> [Required work]:
List all lines in the material below that contain "Select".

> [Material supplied]:

□ □ □ □ □

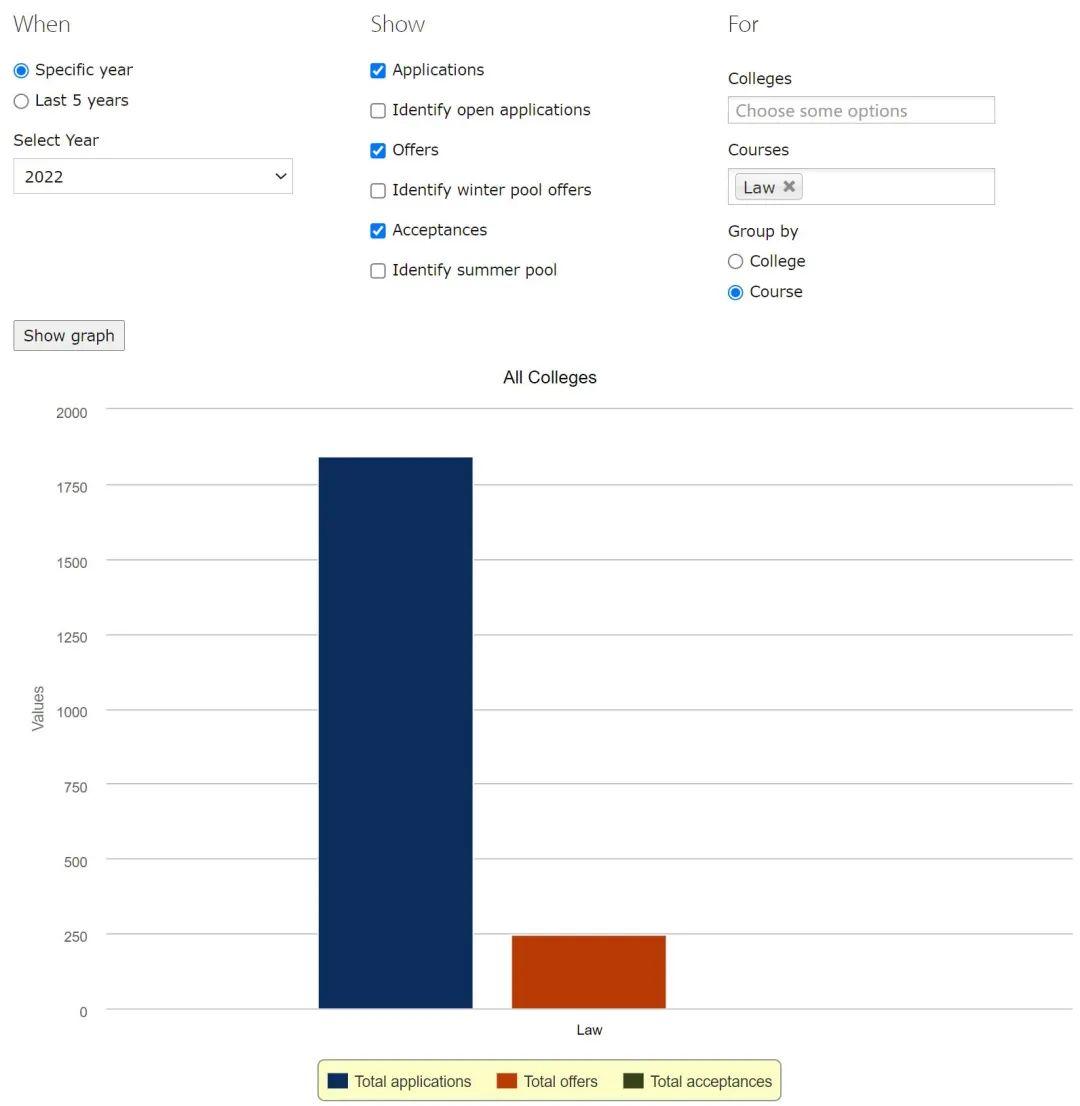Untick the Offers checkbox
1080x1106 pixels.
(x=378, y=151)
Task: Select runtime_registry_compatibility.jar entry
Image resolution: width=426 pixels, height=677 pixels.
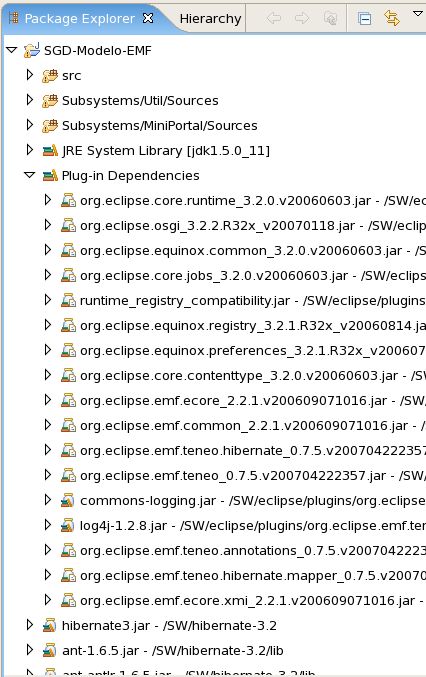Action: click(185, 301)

□ □ □ □ □

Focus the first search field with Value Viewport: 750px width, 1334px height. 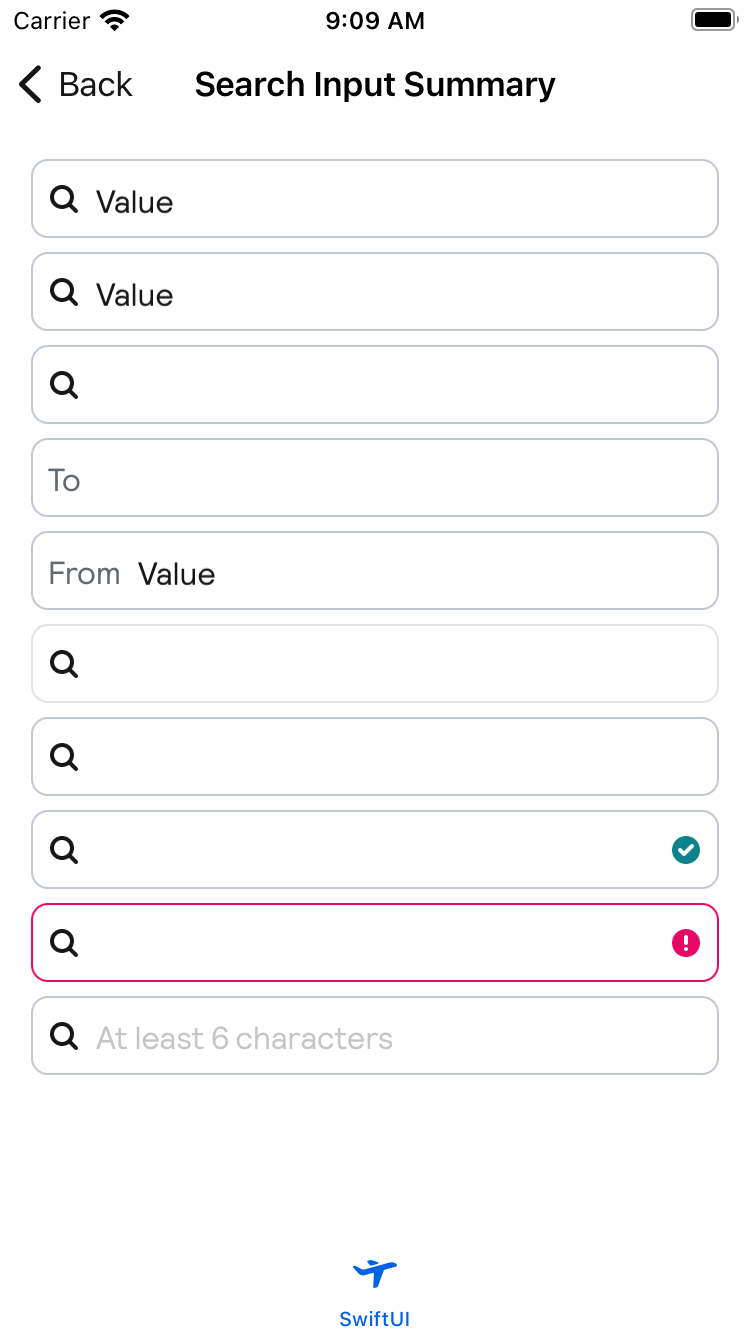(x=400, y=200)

□ □ □ □ □

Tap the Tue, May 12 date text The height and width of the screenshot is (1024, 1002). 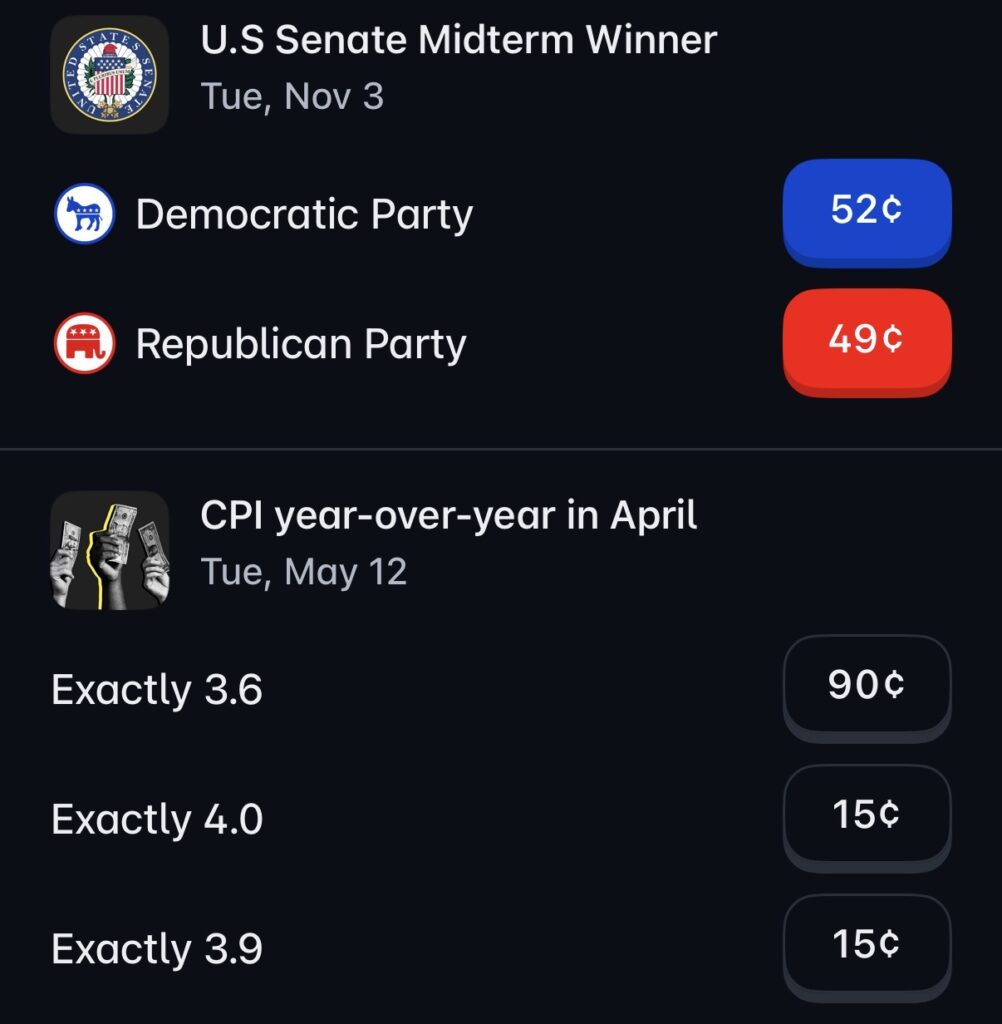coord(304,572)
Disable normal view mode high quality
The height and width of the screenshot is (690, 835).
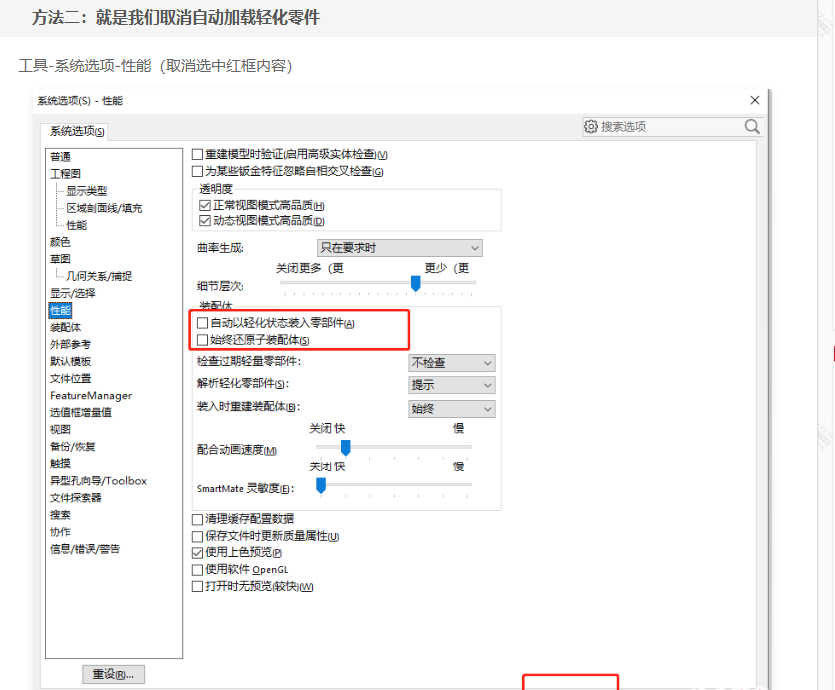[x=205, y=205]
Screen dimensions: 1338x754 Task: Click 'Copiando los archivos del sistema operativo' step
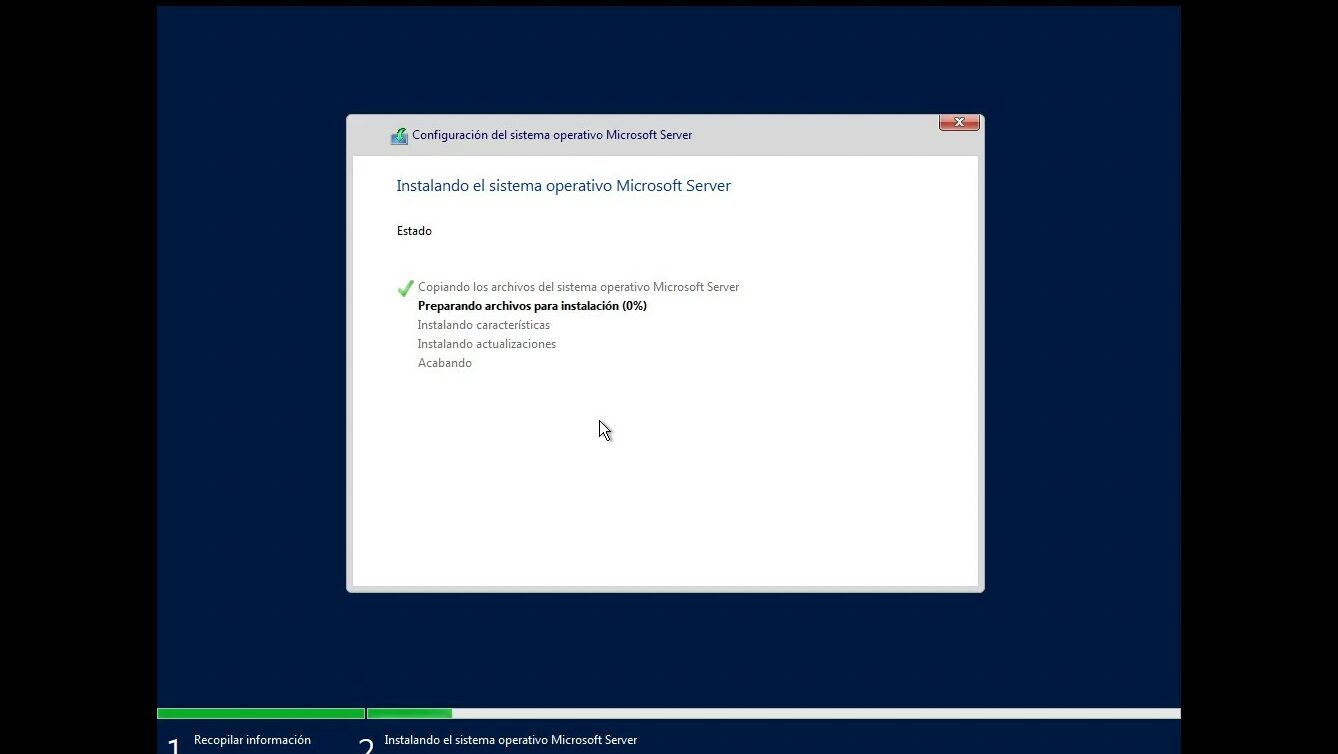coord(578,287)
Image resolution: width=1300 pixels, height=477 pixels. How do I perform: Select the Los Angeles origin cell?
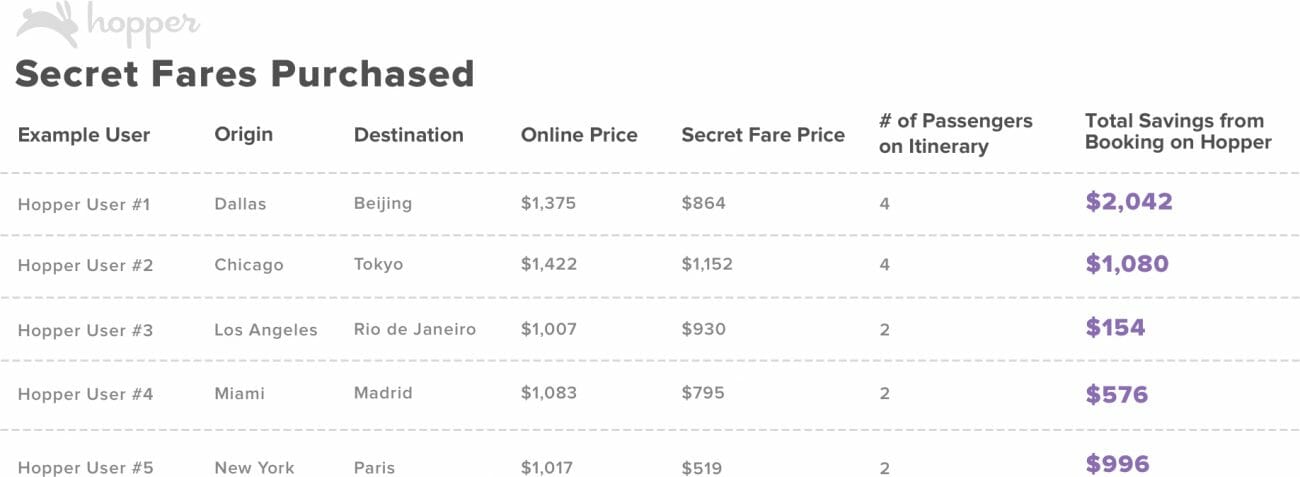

□ □ □ □ □

> [Task response]:
Task: Select runtime_registry_compatibility.jar entry
Image resolution: width=1300 pixels, height=477 pixels. How do I perform: Select the Los Angeles origin cell?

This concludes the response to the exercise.